ASSIGNED TASK: Would you print the lines below exactly, beginning at the line that has "Where should I" and stopping after the line that has "to next record"? Only those lines, and no pictures.

DATA UNDER STUDY:

<<<<

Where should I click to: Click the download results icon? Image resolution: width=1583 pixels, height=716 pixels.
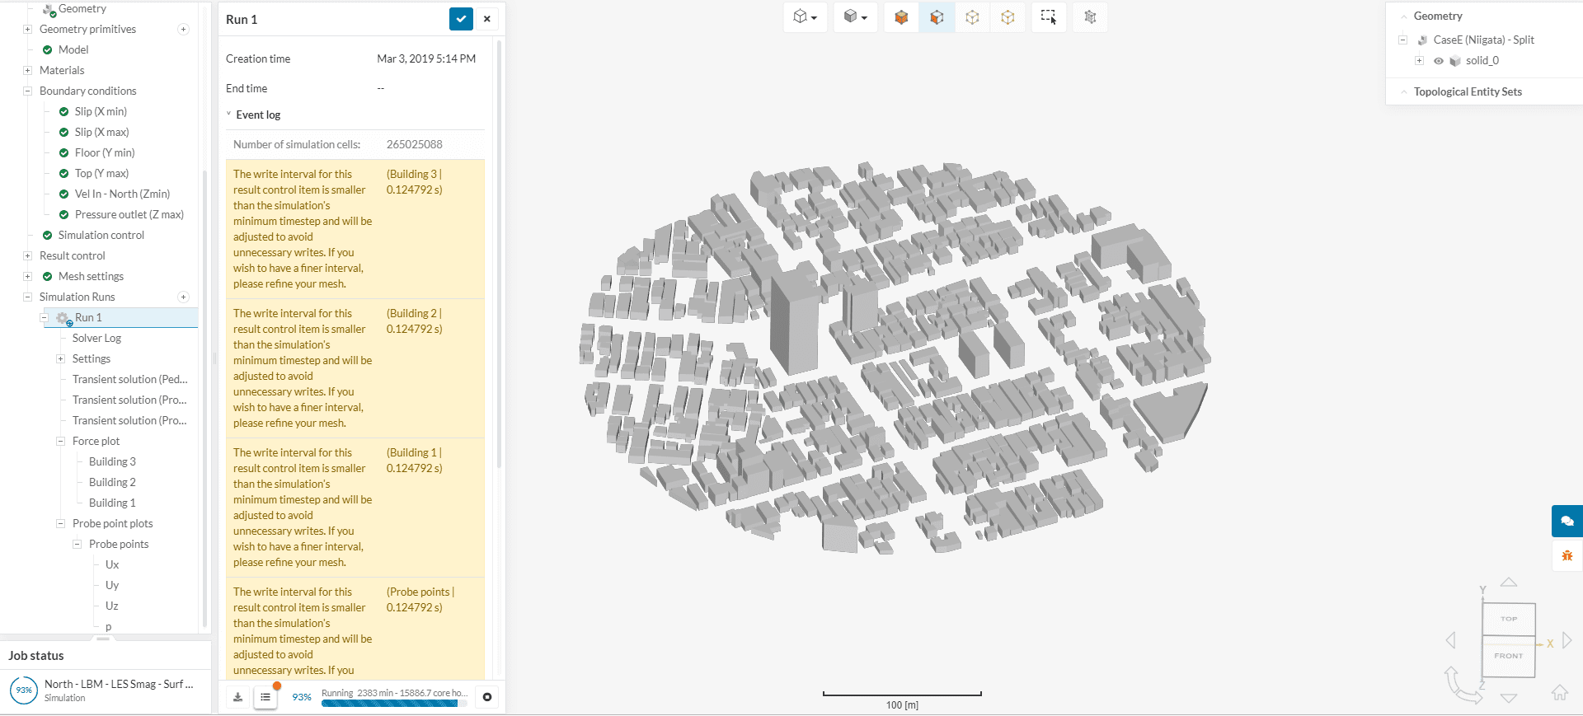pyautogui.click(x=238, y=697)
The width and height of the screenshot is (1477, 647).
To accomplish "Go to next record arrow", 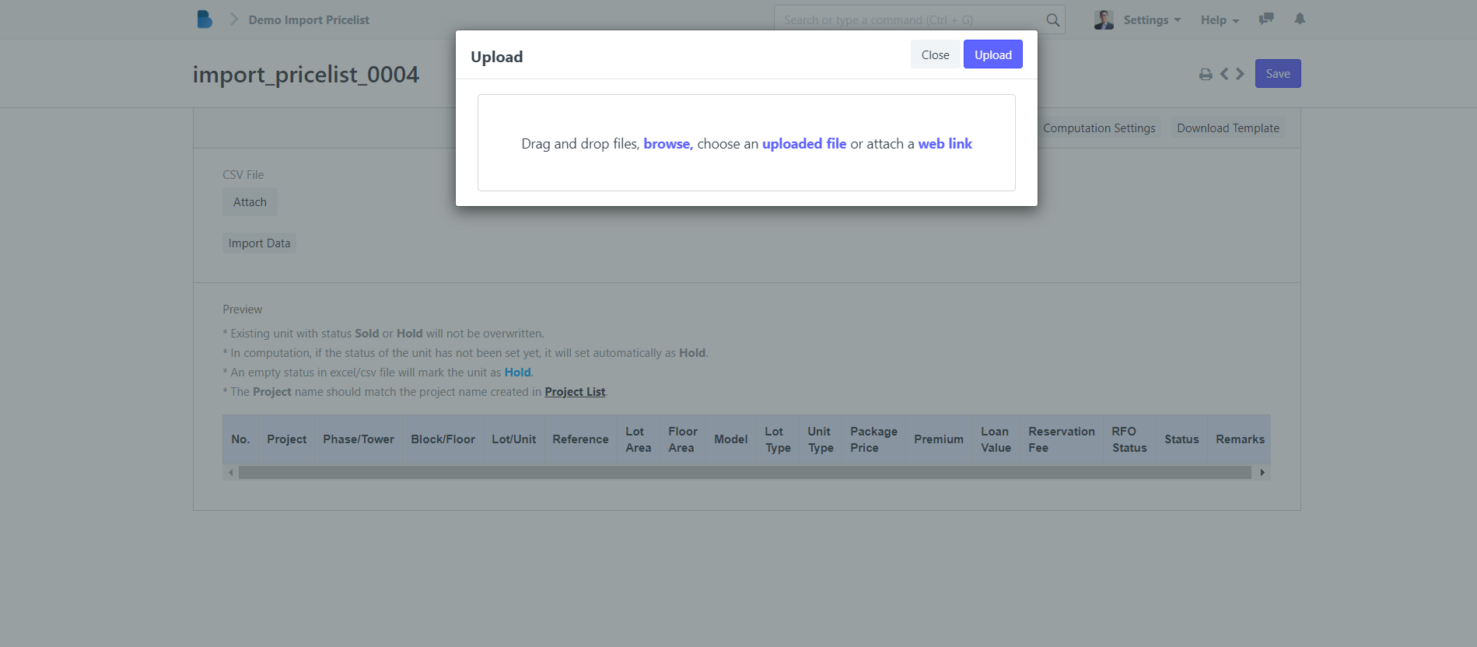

>>>>
<<<<

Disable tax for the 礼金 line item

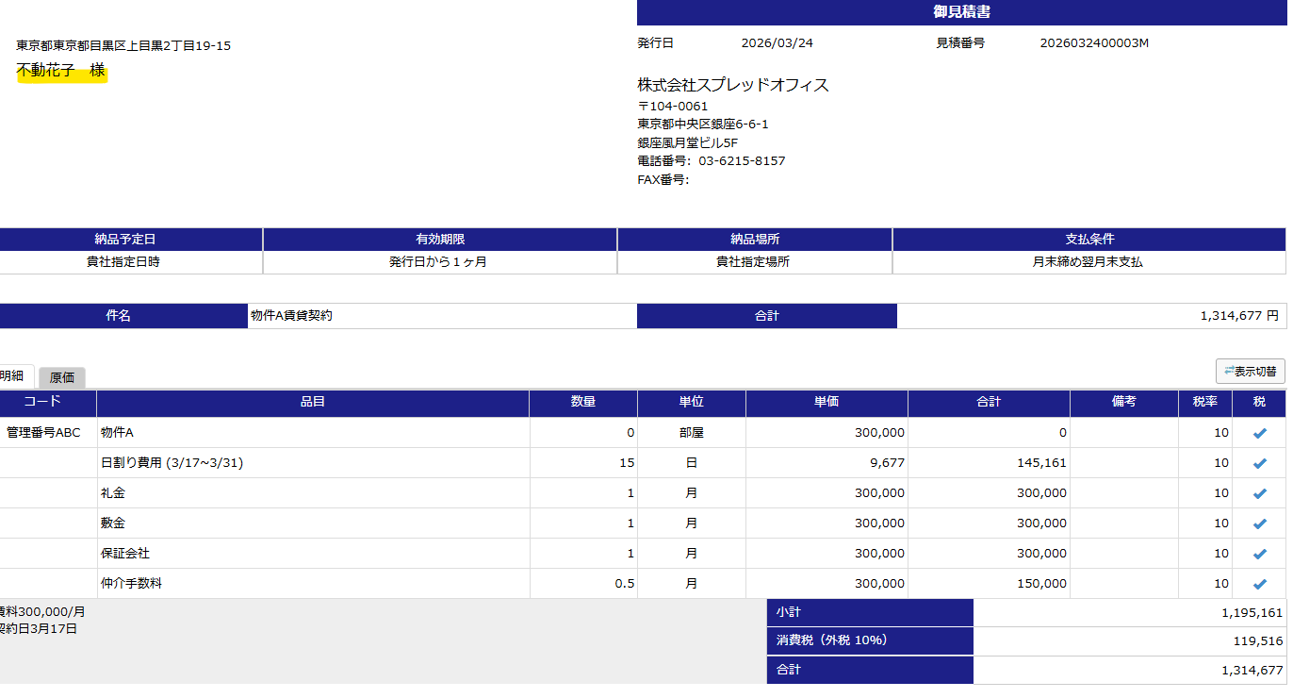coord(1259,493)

>>>>

ANSWER TO THIS PROBLEM:
Where should I click to: Click the download results icon? Image resolution: width=1583 pixels, height=716 pixels.
pyautogui.click(x=238, y=697)
The width and height of the screenshot is (1477, 647).
To accomplish "Go to next record arrow", 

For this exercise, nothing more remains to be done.